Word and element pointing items
■ ■ ■ ■

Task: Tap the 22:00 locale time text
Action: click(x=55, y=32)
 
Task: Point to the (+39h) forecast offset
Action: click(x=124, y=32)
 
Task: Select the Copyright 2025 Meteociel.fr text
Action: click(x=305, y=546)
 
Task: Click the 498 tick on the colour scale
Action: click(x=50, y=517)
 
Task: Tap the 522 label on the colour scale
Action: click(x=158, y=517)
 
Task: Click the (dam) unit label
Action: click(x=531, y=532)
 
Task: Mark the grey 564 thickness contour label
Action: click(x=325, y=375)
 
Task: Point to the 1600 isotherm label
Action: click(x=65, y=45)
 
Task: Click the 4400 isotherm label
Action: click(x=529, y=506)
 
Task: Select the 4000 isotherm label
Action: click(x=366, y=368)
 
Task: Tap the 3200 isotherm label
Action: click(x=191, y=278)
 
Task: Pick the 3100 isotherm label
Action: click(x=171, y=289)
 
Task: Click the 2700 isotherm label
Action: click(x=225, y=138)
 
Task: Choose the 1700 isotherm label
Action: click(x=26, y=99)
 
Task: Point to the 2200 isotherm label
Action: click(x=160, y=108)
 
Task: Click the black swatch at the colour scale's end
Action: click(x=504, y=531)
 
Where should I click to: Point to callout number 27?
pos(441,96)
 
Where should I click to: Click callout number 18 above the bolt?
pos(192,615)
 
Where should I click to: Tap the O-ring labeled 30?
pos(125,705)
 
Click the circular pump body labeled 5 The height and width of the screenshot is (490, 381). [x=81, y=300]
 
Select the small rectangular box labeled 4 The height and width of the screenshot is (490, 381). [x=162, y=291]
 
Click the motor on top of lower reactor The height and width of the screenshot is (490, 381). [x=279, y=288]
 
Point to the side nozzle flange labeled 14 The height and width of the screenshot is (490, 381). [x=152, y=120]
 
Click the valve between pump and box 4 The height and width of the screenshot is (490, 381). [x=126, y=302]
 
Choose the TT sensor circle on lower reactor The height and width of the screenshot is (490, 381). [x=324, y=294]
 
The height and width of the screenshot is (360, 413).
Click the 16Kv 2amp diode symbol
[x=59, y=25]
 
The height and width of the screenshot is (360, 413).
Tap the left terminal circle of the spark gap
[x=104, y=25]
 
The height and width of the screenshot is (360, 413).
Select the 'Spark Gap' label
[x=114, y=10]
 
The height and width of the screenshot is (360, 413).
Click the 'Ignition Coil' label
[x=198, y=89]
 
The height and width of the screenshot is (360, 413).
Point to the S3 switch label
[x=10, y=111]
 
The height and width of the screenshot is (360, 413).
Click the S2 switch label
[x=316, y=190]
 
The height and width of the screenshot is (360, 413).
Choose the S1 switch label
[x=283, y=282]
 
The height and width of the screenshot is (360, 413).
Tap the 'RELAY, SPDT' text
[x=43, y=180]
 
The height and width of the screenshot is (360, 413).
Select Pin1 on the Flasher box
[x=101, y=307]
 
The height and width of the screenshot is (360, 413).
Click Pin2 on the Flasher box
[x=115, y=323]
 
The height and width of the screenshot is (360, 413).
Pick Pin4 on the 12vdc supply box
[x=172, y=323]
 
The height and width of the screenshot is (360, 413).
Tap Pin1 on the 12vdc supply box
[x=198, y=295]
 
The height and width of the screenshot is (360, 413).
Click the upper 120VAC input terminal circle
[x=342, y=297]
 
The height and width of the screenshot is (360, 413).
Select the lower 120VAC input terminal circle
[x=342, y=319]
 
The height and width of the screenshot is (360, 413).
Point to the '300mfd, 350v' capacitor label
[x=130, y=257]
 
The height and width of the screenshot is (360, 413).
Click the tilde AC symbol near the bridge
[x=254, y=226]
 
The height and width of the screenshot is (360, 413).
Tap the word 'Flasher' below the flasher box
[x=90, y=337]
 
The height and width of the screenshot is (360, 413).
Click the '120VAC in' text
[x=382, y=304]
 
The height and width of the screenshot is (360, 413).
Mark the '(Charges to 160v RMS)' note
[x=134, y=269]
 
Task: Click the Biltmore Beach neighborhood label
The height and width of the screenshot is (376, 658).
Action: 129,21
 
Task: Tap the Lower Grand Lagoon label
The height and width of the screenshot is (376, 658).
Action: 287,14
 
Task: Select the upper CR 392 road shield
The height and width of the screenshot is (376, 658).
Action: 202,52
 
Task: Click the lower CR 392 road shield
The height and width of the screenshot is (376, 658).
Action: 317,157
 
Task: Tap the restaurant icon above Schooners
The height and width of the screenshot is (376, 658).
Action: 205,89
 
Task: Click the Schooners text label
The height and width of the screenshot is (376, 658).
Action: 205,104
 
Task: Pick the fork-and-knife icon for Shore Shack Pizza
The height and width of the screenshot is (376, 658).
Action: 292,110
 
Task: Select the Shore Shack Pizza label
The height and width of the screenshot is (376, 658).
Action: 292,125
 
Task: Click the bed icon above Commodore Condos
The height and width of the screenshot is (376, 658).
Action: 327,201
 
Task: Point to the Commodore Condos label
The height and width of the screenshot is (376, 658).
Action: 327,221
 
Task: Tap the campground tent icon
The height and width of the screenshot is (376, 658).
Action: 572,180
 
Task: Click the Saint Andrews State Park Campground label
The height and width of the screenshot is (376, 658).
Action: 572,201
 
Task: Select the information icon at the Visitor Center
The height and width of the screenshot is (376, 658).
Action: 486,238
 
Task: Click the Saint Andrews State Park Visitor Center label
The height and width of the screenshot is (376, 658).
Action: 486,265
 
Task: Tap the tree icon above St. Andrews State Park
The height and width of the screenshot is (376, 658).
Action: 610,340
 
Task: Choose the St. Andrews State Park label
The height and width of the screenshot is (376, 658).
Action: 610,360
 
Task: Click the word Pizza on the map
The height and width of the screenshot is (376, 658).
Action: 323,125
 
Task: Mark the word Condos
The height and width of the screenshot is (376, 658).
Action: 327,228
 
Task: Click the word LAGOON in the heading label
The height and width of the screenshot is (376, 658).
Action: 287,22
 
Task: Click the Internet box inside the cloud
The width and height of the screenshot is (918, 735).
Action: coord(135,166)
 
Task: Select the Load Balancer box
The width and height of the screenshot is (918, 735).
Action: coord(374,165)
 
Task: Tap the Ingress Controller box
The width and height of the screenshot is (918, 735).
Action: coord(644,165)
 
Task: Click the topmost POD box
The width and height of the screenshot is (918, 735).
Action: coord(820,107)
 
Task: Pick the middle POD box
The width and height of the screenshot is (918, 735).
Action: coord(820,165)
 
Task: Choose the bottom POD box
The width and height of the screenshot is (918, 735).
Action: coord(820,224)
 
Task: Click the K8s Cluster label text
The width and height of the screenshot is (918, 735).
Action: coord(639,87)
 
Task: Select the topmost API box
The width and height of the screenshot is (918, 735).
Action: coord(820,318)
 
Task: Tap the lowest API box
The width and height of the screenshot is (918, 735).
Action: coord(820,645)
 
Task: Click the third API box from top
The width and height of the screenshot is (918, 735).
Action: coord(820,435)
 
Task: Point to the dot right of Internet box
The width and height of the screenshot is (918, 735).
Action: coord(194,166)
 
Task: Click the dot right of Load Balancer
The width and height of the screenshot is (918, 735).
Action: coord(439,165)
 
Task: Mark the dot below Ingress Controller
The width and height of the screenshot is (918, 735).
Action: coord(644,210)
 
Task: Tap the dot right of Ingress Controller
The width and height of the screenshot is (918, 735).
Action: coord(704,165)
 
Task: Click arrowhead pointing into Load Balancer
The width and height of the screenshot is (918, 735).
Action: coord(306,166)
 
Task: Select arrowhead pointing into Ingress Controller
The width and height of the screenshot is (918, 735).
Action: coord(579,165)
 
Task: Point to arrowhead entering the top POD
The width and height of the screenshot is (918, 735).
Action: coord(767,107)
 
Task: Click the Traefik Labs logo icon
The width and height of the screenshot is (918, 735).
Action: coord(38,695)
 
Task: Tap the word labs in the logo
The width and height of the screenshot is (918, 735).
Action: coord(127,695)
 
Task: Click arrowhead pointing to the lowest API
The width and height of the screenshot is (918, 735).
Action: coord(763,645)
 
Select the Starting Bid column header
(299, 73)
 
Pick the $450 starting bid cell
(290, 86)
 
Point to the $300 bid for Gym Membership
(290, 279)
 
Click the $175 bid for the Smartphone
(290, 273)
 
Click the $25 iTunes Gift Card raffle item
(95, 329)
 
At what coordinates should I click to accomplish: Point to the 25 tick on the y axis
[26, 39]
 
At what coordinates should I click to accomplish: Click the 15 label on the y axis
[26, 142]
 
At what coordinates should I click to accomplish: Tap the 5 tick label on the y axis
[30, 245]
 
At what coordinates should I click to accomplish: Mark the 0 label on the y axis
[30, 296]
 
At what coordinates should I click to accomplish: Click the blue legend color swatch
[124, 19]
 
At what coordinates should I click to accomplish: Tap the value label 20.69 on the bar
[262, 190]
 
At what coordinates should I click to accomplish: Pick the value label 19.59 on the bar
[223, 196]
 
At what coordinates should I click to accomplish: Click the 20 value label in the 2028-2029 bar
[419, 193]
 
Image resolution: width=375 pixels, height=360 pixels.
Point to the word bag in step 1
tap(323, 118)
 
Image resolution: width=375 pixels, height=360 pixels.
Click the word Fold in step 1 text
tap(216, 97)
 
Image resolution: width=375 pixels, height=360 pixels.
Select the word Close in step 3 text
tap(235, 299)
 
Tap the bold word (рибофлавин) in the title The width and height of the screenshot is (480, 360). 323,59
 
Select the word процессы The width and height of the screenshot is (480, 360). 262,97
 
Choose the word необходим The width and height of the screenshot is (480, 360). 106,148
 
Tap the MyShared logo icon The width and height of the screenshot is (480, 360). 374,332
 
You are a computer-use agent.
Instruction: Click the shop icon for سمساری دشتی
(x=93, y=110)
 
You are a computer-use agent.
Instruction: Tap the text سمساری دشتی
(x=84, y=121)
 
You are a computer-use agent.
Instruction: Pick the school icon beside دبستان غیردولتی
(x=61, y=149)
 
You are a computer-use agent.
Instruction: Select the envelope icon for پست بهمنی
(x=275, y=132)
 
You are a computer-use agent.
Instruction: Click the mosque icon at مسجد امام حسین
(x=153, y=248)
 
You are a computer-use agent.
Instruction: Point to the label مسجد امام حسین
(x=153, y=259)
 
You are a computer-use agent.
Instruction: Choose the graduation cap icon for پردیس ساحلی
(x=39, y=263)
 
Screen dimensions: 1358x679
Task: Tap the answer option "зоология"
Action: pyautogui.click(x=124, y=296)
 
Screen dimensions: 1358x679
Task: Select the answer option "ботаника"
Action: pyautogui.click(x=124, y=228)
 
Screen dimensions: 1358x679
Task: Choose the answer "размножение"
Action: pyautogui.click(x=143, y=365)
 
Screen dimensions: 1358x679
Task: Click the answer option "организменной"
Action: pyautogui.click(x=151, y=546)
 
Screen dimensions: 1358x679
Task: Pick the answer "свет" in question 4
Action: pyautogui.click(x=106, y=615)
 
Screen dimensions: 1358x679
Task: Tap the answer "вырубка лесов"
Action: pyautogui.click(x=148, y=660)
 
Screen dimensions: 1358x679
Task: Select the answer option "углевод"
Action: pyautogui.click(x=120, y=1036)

■ ■ ■ ■

Written problem
Render the items from the line containing "Task: Click the 2700 isotherm label" through the line containing "[x=59, y=25]", inclusive, as a Markdown table with the columns Row and Entry. Give one line per row and omit blank lines.

Full answer
| Row | Entry |
|---|---|
| 1 | Task: Click the 2700 isotherm label |
| 2 | Action: click(x=225, y=138) |
| 3 | Task: Choose the 1700 isotherm label |
| 4 | Action: click(x=26, y=99) |
| 5 | Task: Point to the 2200 isotherm label |
| 6 | Action: click(x=160, y=108) |
| 7 | Task: Click the black swatch at the colour scale's end |
| 8 | Action: click(x=504, y=531) |
| 9 | Where should I click to: Point to callout number 27? |
| 10 | pos(441,96) |
| 11 | Where should I click to: Click callout number 18 above the bolt? |
| 12 | pos(192,615) |
| 13 | Where should I click to: Tap the O-ring labeled 30? |
| 14 | pos(125,705) |
| 15 | Click the circular pump body labeled 5 The height and width of the screenshot is (490, 381). [x=81, y=300] |
| 16 | Select the small rectangular box labeled 4 The height and width of the screenshot is (490, 381). [x=162, y=291] |
| 17 | Click the motor on top of lower reactor The height and width of the screenshot is (490, 381). [x=279, y=288] |
| 18 | Point to the side nozzle flange labeled 14 The height and width of the screenshot is (490, 381). [x=152, y=120] |
| 19 | Click the valve between pump and box 4 The height and width of the screenshot is (490, 381). [x=126, y=302] |
| 20 | Choose the TT sensor circle on lower reactor The height and width of the screenshot is (490, 381). [x=324, y=294] |
| 21 | The height and width of the screenshot is (360, 413). |
| 22 | Click the 16Kv 2amp diode symbol |
| 23 | [x=59, y=25] |